▸ **PROBLEM DESCRIPTION**:
Please write out each entry below exactly as given.

══ RECORD EXCERPTS

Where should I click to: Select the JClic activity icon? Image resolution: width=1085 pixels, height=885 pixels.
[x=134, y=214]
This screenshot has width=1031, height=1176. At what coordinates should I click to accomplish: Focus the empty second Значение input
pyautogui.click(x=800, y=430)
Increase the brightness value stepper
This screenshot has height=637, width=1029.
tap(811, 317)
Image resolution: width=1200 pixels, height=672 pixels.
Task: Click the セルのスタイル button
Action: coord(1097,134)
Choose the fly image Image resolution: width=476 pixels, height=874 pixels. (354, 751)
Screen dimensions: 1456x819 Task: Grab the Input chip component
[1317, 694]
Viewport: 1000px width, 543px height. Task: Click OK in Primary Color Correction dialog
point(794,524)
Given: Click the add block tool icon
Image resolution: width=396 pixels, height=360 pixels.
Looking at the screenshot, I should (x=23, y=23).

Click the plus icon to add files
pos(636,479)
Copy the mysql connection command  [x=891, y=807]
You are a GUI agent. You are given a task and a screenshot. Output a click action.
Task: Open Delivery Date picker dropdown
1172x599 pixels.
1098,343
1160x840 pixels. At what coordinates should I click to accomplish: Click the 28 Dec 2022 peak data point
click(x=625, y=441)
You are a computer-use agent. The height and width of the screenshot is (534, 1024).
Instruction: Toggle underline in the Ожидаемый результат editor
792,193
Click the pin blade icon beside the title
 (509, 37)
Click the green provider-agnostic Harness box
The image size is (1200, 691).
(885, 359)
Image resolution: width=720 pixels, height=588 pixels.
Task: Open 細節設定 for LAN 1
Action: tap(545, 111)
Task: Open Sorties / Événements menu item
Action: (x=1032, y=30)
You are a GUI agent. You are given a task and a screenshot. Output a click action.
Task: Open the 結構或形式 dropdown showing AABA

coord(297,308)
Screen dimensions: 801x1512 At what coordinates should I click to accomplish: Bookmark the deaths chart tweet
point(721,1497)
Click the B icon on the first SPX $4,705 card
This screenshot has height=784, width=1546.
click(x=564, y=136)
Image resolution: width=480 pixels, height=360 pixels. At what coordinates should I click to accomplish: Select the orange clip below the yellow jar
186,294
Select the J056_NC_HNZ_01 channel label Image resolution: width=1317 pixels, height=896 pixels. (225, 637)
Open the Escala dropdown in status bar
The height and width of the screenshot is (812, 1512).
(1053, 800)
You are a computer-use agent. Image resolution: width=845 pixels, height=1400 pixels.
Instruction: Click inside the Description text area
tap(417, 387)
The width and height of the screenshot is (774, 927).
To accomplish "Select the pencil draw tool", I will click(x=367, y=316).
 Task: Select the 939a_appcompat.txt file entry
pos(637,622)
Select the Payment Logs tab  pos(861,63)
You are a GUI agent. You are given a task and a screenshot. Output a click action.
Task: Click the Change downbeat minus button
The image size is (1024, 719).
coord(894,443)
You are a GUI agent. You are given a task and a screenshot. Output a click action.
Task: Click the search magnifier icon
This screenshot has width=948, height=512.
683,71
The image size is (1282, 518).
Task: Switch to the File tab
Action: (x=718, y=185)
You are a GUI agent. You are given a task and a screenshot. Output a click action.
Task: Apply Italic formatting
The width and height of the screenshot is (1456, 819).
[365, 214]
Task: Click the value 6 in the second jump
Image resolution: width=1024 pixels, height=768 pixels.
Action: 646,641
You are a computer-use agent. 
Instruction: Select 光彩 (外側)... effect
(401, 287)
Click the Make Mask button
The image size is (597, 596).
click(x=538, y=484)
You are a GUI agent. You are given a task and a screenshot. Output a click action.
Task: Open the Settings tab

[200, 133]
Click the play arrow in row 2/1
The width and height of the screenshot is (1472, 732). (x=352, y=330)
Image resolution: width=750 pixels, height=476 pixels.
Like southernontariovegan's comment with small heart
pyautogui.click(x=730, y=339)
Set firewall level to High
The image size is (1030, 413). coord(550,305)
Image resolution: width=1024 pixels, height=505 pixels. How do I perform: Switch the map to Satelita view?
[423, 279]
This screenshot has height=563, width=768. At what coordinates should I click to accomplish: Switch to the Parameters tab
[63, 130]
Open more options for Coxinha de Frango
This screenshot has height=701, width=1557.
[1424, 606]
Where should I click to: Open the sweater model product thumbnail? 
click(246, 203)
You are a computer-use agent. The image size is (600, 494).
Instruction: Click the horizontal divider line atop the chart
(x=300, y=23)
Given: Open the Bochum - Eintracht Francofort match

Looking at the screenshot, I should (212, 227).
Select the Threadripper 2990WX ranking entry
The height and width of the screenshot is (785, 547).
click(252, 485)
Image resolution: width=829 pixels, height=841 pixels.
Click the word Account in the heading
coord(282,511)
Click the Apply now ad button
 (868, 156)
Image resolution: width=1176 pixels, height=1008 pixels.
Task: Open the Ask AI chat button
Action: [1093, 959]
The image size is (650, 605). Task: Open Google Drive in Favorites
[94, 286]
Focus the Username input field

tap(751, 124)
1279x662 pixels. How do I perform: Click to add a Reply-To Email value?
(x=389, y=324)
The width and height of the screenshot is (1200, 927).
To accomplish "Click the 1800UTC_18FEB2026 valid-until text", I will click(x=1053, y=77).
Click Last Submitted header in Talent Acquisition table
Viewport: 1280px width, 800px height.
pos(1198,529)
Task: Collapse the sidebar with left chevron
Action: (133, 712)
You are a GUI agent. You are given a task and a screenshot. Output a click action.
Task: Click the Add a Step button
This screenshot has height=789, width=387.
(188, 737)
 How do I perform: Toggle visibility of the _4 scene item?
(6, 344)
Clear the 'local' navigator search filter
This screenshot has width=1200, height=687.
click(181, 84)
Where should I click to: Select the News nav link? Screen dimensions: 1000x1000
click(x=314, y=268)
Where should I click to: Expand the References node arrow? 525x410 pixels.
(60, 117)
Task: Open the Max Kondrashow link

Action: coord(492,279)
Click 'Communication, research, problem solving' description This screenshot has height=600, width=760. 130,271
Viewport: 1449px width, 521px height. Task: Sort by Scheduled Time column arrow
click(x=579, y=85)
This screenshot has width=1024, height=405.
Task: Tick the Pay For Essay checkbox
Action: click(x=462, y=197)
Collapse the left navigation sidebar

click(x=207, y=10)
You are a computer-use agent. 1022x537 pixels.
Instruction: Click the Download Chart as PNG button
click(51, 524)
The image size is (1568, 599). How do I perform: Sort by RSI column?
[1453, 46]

════

▸ **REPLY**:
Where should I click to: Select the JClic activity icon? Image resolution: width=1085 pixels, height=885 pixels.
[x=134, y=214]
This screenshot has width=1031, height=1176. At what coordinates should I click to accomplish: Focus the empty second Значение input
pyautogui.click(x=800, y=430)
Increase the brightness value stepper
This screenshot has height=637, width=1029.
tap(811, 317)
Image resolution: width=1200 pixels, height=672 pixels.
Task: Click the セルのスタイル button
Action: coord(1097,134)
Choose the fly image Image resolution: width=476 pixels, height=874 pixels. (354, 751)
Screen dimensions: 1456x819 Task: Grab the Input chip component
[1317, 694]
Viewport: 1000px width, 543px height. Task: Click OK in Primary Color Correction dialog
point(794,524)
Given: Click the add block tool icon
Image resolution: width=396 pixels, height=360 pixels.
Looking at the screenshot, I should (x=23, y=23).

Click the plus icon to add files
pos(636,479)
Copy the mysql connection command  [x=891, y=807]
You are a GUI agent. You are given a task and a screenshot. Output a click action.
Task: Open Delivery Date picker dropdown
1172x599 pixels.
1098,343
1160x840 pixels. At what coordinates should I click to accomplish: Click the 28 Dec 2022 peak data point
click(x=625, y=441)
You are a computer-use agent. The height and width of the screenshot is (534, 1024).
Instruction: Toggle underline in the Ожидаемый результат editor
792,193
Click the pin blade icon beside the title
 (509, 37)
Click the green provider-agnostic Harness box
The image size is (1200, 691).
(885, 359)
Image resolution: width=720 pixels, height=588 pixels.
Task: Open 細節設定 for LAN 1
Action: tap(545, 111)
Task: Open Sorties / Événements menu item
Action: (x=1032, y=30)
You are a GUI agent. You are given a task and a screenshot. Output a click action.
Task: Open the 結構或形式 dropdown showing AABA

coord(297,308)
Screen dimensions: 801x1512 At what coordinates should I click to accomplish: Bookmark the deaths chart tweet
point(721,1497)
Click the B icon on the first SPX $4,705 card
This screenshot has height=784, width=1546.
click(x=564, y=136)
Image resolution: width=480 pixels, height=360 pixels. At what coordinates should I click to accomplish: Select the orange clip below the yellow jar
186,294
Select the J056_NC_HNZ_01 channel label Image resolution: width=1317 pixels, height=896 pixels. (225, 637)
Open the Escala dropdown in status bar
The height and width of the screenshot is (812, 1512).
(1053, 800)
You are a computer-use agent. Image resolution: width=845 pixels, height=1400 pixels.
Instruction: Click inside the Description text area
tap(417, 387)
The width and height of the screenshot is (774, 927).
To accomplish "Select the pencil draw tool", I will click(x=367, y=316).
 Task: Select the 939a_appcompat.txt file entry
pos(637,622)
Select the Payment Logs tab  pos(861,63)
You are a GUI agent. You are given a task and a screenshot. Output a click action.
Task: Click the Change downbeat minus button
The image size is (1024, 719).
coord(894,443)
You are a GUI agent. You are given a task and a screenshot. Output a click action.
Task: Click the search magnifier icon
This screenshot has width=948, height=512.
683,71
The image size is (1282, 518).
Task: Switch to the File tab
Action: (x=718, y=185)
You are a GUI agent. You are given a task and a screenshot. Output a click action.
Task: Apply Italic formatting
The width and height of the screenshot is (1456, 819).
[365, 214]
Task: Click the value 6 in the second jump
Image resolution: width=1024 pixels, height=768 pixels.
Action: 646,641
You are a computer-use agent. 
Instruction: Select 光彩 (外側)... effect
(401, 287)
Click the Make Mask button
The image size is (597, 596).
click(x=538, y=484)
You are a GUI agent. You are given a task and a screenshot. Output a click action.
Task: Open the Settings tab

[200, 133]
Click the play arrow in row 2/1
The width and height of the screenshot is (1472, 732). (x=352, y=330)
Image resolution: width=750 pixels, height=476 pixels.
Like southernontariovegan's comment with small heart
pyautogui.click(x=730, y=339)
Set firewall level to High
The image size is (1030, 413). coord(550,305)
Image resolution: width=1024 pixels, height=505 pixels. How do I perform: Switch the map to Satelita view?
[423, 279]
This screenshot has height=563, width=768. At what coordinates should I click to accomplish: Switch to the Parameters tab
[63, 130]
Open more options for Coxinha de Frango
This screenshot has height=701, width=1557.
[1424, 606]
Where should I click to: Open the sweater model product thumbnail? 
click(246, 203)
You are a computer-use agent. The image size is (600, 494).
Instruction: Click the horizontal divider line atop the chart
(x=300, y=23)
Given: Open the Bochum - Eintracht Francofort match

Looking at the screenshot, I should (212, 227).
Select the Threadripper 2990WX ranking entry
The height and width of the screenshot is (785, 547).
click(252, 485)
Image resolution: width=829 pixels, height=841 pixels.
Click the word Account in the heading
coord(282,511)
Click the Apply now ad button
 (868, 156)
Image resolution: width=1176 pixels, height=1008 pixels.
Task: Open the Ask AI chat button
Action: [1093, 959]
The image size is (650, 605). Task: Open Google Drive in Favorites
[94, 286]
Focus the Username input field

tap(751, 124)
1279x662 pixels. How do I perform: Click to add a Reply-To Email value?
(x=389, y=324)
The width and height of the screenshot is (1200, 927).
To accomplish "Click the 1800UTC_18FEB2026 valid-until text", I will click(x=1053, y=77).
Click Last Submitted header in Talent Acquisition table
Viewport: 1280px width, 800px height.
pos(1198,529)
Task: Collapse the sidebar with left chevron
Action: (133, 712)
You are a GUI agent. You are given a task and a screenshot. Output a click action.
Task: Click the Add a Step button
This screenshot has height=789, width=387.
(188, 737)
 How do I perform: Toggle visibility of the _4 scene item?
(6, 344)
Clear the 'local' navigator search filter
This screenshot has width=1200, height=687.
click(181, 84)
Where should I click to: Select the News nav link? Screen dimensions: 1000x1000
click(x=314, y=268)
Where should I click to: Expand the References node arrow? 525x410 pixels.
(60, 117)
Task: Open the Max Kondrashow link

Action: coord(492,279)
Click 'Communication, research, problem solving' description This screenshot has height=600, width=760. 130,271
Viewport: 1449px width, 521px height. Task: Sort by Scheduled Time column arrow
click(x=579, y=85)
This screenshot has width=1024, height=405.
Task: Tick the Pay For Essay checkbox
Action: click(x=462, y=197)
Collapse the left navigation sidebar

click(x=207, y=10)
You are a computer-use agent. 1022x537 pixels.
Instruction: Click the Download Chart as PNG button
click(51, 524)
The image size is (1568, 599). How do I perform: Sort by RSI column?
[1453, 46]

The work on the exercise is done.